AUSGEWÄHLTER AUSZUG:
Die Madhesi Sippe, die wir seit vielen Jahren unterstützen, unsere ..Maute Leute", wie sie sich gern nennen, können froh sein, dass wir sie rechtzeitig aus der Müllhalde geholt haben und schon in Blechhütten mit Brunnentoilette und Klassenzimmer untergebracht haben. Wir versorgen sie alle mit Trinkwasser, und ihre Kinder bekommen ebenfalls täglich unseren mit Mineralien und Vitaminen angereicherten Milchbrei.
Unsere Mitarbeiterinnen Muna und Sushma geben den Größeren jeden Morgen um sechs Nachhilfeunterricht, bevor sie zur Schule gehen, und alphabetisieren anschließend die Kleinen. Die Kinder können sich nicht mehr vorstellen, wieder im Müll zu leben, und lernen sehr fleißig. Mit den Müttern dagegen haben wir unsere Schwierigkeiten: Seit Monaten bemühen wir uns, sie zu überzeugen, zu arbeiten, um ihre Familie zu er-nähren. Nur eine Frau, Rashmi, hat schon einen Nähkurs hinter sich, und wir bezahlen aktuell den zweiten Fortgeschrittenenkurs für sie. Sie bessert die Kleider der gesamten Sippe mit der Nähmaschine aus, die wir den Frauen zur Verfügung gestellt haben.

ERFORDERLICHE SCHRITTE:
**1.** Nennen Sie sämtliche Personen, die im Auszug über die Madhesi-Sippe mit ihrem Namen erwähnt werden.
**2.** Zu welcher Uhrzeit erhalten die Größeren laut dem Auszug über die Madhesi-Sippe Nachhilfeunterricht?
**3.** Knüpfen Sie an den Auszug über die Madhesi-Sippe an, und setzen Sie ihn im Anschluss an dessen letzten Satz fort.

BEREITGESTELLTE DATENSÄTZE:
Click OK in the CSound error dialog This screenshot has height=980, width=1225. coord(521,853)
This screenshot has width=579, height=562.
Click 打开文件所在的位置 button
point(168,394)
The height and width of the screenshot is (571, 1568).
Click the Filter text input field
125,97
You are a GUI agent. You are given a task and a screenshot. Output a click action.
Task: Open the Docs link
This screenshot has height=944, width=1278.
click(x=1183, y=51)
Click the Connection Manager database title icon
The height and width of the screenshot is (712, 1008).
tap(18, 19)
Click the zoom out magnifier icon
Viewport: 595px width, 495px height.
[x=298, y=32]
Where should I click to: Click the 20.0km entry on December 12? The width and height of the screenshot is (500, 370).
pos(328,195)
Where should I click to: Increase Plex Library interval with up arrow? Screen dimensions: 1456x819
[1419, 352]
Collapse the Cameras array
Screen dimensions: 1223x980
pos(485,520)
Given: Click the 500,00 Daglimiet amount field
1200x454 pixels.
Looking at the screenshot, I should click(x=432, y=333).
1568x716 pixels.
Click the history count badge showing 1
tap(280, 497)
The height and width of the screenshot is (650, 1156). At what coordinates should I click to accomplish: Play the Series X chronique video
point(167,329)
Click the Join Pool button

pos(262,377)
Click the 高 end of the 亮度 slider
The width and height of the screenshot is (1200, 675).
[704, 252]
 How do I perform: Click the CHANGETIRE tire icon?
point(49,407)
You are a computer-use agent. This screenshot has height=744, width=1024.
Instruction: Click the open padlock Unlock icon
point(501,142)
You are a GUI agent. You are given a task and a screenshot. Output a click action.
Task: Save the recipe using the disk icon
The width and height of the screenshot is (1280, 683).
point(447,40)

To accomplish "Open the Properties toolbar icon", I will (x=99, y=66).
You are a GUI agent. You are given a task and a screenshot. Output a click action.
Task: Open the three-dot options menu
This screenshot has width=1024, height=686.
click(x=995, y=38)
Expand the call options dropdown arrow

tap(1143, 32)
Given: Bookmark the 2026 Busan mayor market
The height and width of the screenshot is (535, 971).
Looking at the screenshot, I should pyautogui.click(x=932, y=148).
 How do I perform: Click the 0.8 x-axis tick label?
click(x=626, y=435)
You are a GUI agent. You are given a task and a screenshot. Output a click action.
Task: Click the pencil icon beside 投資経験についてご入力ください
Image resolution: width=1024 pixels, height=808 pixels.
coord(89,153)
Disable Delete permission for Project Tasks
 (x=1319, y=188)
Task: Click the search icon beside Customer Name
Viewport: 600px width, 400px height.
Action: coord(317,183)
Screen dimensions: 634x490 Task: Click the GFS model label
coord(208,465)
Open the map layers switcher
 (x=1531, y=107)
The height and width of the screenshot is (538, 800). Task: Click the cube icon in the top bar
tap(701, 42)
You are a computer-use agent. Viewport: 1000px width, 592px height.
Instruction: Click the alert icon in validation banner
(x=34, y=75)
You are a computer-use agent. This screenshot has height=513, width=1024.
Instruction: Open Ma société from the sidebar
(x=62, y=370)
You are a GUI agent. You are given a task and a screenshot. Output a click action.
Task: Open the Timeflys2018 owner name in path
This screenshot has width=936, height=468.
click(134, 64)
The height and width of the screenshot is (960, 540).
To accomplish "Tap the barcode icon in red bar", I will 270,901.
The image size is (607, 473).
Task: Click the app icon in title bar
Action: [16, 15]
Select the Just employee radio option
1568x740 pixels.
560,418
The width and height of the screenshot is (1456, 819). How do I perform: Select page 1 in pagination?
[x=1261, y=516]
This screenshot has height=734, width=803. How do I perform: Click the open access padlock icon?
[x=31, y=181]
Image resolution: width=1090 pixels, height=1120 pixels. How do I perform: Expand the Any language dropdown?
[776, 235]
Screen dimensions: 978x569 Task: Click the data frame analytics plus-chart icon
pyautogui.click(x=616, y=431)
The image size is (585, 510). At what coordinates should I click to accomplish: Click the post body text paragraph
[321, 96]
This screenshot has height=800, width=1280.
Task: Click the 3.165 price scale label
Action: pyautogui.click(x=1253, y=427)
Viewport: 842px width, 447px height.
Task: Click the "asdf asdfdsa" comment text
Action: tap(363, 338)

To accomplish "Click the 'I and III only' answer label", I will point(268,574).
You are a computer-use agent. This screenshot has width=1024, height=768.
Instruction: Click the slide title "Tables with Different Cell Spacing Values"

IHRE ANTWORTEN:
**1.** Muna, Sushma, Rashmi

**2.** Jeden Morgen um sechs Uhr, bevor sie zur Schule gehen.

**3.**
Einer unserer Spender wollte Geld in Ausbildungen für diese Frauen investieren, aber sie wurden überall abgelehnt, weil sie weder schreiben noch rechnen können. Wir haben ihnen vorgeschlagen, wie viele andere nepalesische Frauen Gemüse oder Kleidungstücke auf der Straße zu verkaufen. Zunächst waren alle Feuer und Flamme, und wir waren dabei, diesen Verkauf zu organisieren, als die Frauen uns bereits am folgenden Tag mitteilten, dass sie doch nicht arbeiten wollten: Sie müssten sich ja um ihre Babys kümmern, meinten sie, sie müssten kochen, waschen, und die Leute von Kathmandu würden sich ohnehin weigern, Waren von ihnen zu kaufen, weil sie als schmutzig gelten und sowieso wegen ihrer dunklen Hautfarbe diskriminiert werden.
Als wir ihnen enttäuscht antworteten, dass sie einfach nur faul wären, waren sie sehr beschämt. Wir sagten ihnen, dass wir ab sofort ausschließlich den Kindern beistehen und sie, die Erwachsenen, nie wieder mit Grundnahrungsmitteln versorgen würden, wie wir es in der Covid Zeit Monate lang getan haben. Sie würden ohne Ende Kinder gebären, ohne sich zu fragen, ob sie diese ernähren können, anstatt die Verantwortung für sie zu übernehmen. Sehr viele Nepalesen, auch Frauen, tragen den ganzen Tag über Steine auf Bausteilen für fünf € pro Tag nur um ihre Kinder durchzubringen, aber dafür sind unsere „Maute" Frauen und ihre Männer sich scheinbar zu schade.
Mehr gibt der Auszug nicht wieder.